Studien besagen, dass die Personalkosten in Krankenhäusern durchschnittlich 60 Prozent der Gesamtkosten ausmachen. Sparen Sie dort zuerst, wenn Sie ein defizitäres Haus profitabel machen wollen?
Bevor wir Krankenhäuser privatisieren, liegt die Personalkostenquote oft bei über 70 Prozent. Damit kann keine Klinik hierzulande wirtschaftlich arbeiten. Bei Helios liegen wir knapp unter 60 Prozent. Wir müssen wettbewerbsfähige Personalkostenquoten schaffen, am liebsten durch Steigerung der Patientenzahlen. Zugleich investieren wir in modernste Medizintechnik, Informationstechnologie und effiziente Infrastrukturen. Ein modernes Haus mit kurzen Wegen und der richtigen Anordnung von Behandlungsräumen, OP-Sälen und Bettentrakt beschleunigt die Abläufe.

Können Sie ausschließen, dass Ihr Klinikmanagement zulasten der Behandlungs- und Pflegequalität geht?
Unsere freiwilligen, detaillierten jährlichen Qualitätsberichte zeigen, dass unsere Häuser im Schnitt besser sind als der Bundesdurchschnitt. Die Berichte sind im Internet verfügbar, zur Information für jedermann.

Im Jahr 2012 beteiligte sich Fresenius am Wettbewerber Rhön-Klinikum und machte dessen Aktionären ein Übernahmeangebot für die gesamte Firma. Daraufhin hatten sich die Konkurrenten Sana und Asklepios auch an Rhön beteiligt und blockieren seither die Übernahme. Wie geht’s nun weiter?
Die Situation ist unklar. Wir haben ein überzeugendes Konzept vorgelegt und weiterhin großes Interesse an einer Konsolidierung im Krankenhauswesen. Allerdings sind wir keine Abenteurer und werden keine Zusammenführung mit Rhön einleiten, die durch Störungen anderer Aktionäre gefährdet ist.

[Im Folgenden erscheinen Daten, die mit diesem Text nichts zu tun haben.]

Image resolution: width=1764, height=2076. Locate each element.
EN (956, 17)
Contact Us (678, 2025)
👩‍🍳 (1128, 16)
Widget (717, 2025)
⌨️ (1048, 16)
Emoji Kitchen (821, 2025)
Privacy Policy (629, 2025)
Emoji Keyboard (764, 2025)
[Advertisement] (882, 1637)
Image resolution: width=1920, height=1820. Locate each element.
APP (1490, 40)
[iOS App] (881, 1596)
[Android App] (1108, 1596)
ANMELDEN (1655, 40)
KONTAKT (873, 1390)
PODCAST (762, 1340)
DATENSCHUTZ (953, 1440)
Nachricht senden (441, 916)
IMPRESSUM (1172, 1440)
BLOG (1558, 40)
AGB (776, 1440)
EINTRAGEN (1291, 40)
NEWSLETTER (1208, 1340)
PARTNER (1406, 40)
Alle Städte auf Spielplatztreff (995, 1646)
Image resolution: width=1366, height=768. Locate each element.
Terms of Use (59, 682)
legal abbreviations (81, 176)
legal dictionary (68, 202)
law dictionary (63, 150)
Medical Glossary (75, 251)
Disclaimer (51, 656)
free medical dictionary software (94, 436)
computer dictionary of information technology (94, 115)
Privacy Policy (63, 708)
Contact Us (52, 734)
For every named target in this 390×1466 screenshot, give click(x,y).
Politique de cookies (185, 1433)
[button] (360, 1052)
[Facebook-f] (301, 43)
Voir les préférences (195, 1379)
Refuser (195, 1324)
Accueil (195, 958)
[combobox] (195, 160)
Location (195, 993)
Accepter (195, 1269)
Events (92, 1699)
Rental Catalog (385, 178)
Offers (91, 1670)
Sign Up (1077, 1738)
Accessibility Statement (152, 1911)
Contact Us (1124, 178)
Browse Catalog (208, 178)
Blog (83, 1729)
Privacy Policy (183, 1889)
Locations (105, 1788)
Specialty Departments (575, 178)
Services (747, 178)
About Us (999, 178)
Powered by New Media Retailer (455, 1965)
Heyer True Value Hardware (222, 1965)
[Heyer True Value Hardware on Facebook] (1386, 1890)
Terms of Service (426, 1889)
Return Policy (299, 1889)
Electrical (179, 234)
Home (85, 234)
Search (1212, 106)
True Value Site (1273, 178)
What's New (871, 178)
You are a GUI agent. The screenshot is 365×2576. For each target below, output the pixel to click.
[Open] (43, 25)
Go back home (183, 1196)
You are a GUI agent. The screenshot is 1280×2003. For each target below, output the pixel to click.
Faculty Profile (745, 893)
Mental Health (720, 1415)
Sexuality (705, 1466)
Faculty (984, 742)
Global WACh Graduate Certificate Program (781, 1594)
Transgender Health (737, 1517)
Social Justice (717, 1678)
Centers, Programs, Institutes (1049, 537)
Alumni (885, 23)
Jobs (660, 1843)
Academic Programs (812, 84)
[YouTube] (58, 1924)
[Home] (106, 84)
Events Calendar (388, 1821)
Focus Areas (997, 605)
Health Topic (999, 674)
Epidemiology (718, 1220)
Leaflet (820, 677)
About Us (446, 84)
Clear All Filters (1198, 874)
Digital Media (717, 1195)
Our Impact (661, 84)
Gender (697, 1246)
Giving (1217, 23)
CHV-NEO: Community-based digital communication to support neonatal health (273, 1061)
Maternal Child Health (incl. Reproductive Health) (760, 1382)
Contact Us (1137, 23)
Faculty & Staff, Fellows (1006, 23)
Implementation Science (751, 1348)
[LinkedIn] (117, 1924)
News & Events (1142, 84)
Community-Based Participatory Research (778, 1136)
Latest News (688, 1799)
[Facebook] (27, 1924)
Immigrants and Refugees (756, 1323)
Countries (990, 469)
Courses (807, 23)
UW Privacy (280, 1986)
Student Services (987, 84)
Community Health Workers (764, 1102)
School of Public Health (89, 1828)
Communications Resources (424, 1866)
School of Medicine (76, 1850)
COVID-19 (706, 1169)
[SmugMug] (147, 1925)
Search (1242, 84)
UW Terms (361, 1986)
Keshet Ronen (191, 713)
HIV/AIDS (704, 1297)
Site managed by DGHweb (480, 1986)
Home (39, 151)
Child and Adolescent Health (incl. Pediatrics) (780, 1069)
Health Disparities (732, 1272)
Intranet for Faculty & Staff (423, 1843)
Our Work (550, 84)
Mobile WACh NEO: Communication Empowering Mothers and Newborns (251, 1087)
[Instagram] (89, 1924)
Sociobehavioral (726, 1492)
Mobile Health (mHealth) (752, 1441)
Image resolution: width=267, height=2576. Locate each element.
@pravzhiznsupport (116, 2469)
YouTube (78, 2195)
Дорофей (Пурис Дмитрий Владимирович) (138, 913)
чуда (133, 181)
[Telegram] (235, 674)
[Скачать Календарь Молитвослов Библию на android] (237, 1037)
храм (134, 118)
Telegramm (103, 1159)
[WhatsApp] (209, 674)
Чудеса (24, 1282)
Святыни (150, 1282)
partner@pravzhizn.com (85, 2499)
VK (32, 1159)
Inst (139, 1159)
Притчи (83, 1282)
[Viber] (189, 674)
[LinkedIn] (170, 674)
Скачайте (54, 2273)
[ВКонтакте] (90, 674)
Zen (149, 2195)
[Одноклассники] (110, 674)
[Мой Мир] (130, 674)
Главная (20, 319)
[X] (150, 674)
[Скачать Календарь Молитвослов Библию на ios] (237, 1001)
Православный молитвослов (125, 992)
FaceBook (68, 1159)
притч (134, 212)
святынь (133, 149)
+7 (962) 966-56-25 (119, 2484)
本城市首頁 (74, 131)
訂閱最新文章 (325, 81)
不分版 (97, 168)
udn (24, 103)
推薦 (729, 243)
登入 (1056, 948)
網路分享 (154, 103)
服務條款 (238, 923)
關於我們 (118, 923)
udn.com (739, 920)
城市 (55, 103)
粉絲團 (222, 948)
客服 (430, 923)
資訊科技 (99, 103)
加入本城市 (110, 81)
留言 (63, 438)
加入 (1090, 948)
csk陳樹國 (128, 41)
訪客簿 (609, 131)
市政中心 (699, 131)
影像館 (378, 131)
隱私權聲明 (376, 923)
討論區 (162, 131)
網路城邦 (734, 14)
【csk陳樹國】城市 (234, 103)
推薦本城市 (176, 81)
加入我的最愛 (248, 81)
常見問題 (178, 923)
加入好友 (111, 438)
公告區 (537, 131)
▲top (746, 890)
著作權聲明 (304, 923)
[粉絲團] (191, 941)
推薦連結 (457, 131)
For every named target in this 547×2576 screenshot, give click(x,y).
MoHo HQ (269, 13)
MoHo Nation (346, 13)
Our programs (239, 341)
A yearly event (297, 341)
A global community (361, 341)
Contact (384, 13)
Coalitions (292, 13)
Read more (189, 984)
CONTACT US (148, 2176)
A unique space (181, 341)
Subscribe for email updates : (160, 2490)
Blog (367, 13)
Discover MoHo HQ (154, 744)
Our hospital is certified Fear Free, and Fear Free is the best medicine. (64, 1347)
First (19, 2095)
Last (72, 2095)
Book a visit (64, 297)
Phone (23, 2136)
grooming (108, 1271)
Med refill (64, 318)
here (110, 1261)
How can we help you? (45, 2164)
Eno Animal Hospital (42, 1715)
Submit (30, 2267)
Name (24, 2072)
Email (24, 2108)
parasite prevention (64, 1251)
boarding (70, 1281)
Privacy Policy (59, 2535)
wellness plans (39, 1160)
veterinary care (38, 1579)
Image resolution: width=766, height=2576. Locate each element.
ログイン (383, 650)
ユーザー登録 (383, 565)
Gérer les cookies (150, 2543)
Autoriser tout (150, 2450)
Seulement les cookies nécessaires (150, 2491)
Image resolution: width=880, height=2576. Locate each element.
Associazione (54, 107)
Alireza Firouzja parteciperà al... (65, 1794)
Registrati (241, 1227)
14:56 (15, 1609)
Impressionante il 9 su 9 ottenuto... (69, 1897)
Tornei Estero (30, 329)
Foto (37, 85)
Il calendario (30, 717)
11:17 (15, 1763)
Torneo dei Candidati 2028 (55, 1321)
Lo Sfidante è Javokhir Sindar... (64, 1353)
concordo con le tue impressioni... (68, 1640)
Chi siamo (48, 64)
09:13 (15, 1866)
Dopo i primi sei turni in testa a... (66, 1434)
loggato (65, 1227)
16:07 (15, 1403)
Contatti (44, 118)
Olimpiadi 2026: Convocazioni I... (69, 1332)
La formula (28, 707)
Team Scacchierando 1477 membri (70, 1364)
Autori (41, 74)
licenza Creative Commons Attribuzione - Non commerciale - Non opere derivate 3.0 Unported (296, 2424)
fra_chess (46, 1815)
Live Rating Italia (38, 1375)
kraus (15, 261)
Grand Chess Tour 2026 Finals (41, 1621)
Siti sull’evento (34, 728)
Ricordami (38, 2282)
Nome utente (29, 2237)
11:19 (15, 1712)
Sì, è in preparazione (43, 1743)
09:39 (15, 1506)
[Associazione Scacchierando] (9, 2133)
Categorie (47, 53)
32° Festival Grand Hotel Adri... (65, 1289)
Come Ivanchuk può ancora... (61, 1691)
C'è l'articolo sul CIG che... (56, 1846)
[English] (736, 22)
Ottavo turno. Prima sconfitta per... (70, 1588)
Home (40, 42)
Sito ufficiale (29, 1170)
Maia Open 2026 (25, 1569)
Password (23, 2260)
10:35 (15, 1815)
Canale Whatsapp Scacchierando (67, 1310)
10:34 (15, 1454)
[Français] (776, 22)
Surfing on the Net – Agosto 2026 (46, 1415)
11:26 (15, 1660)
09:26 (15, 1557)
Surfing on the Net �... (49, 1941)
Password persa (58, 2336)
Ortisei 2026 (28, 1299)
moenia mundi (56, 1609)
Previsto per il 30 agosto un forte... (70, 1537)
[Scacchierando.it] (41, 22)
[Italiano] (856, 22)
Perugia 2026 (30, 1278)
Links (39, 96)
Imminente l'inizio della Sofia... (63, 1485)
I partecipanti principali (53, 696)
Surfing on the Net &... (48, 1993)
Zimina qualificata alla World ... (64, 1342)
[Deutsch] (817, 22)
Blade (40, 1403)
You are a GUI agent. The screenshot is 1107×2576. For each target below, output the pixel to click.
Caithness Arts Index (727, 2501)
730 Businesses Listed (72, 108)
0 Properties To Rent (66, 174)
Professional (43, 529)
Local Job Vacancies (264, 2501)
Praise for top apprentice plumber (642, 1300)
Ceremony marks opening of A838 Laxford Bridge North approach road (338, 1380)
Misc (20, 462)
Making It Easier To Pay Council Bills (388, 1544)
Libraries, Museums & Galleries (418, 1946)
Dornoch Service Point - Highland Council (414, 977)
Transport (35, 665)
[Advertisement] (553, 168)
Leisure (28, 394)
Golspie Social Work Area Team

Sollte nach der Bundestagswahl am 22. September eine rot-grüne Koalition regieren, könnte bald eine sogenannte Bürgerversicherung eingeführt werden. Welche Auswirkungen hätte die auf Fresenius?
Keine direkten. Bei der Bürgerversicherung geht es nicht darum, in welcher Höhe Leistungen vergütet werden, sondern darum, wie diese Leistungen durch die Bürger finanziert werden. Mit der Bürgerversicherung würde unser System aus gesetzlicher und privater Krankenversicherung abgeschafft, und alle würden gesetzlich versichert werden.

Wie stehen Sie dazu?
Ich gebe zu bedenken, dass die Idee der Bürgerversicherung jüngste Erkenntnisse ignoriert, wonach im Gesundheitssystem die individuelle Verantwortung betont werden sollte. Nur so kann eine Versorgung auf hohem Niveau dauerhaft bezahlbar sein. Anstatt das Beitragsvolumen weiter zu sozialisieren, wäre es aus meiner Sicht besser, eine Grundversorgung sicherzustellen und alles Weitere zu individualisieren. Wer beispielsweise eine hohe Selbstbeteiligung will, weil er sich relativ geringen Gesundheitsrisiken aussetzt, soll sich dafür entscheiden können. Das Gleiche für Wahlleistungen.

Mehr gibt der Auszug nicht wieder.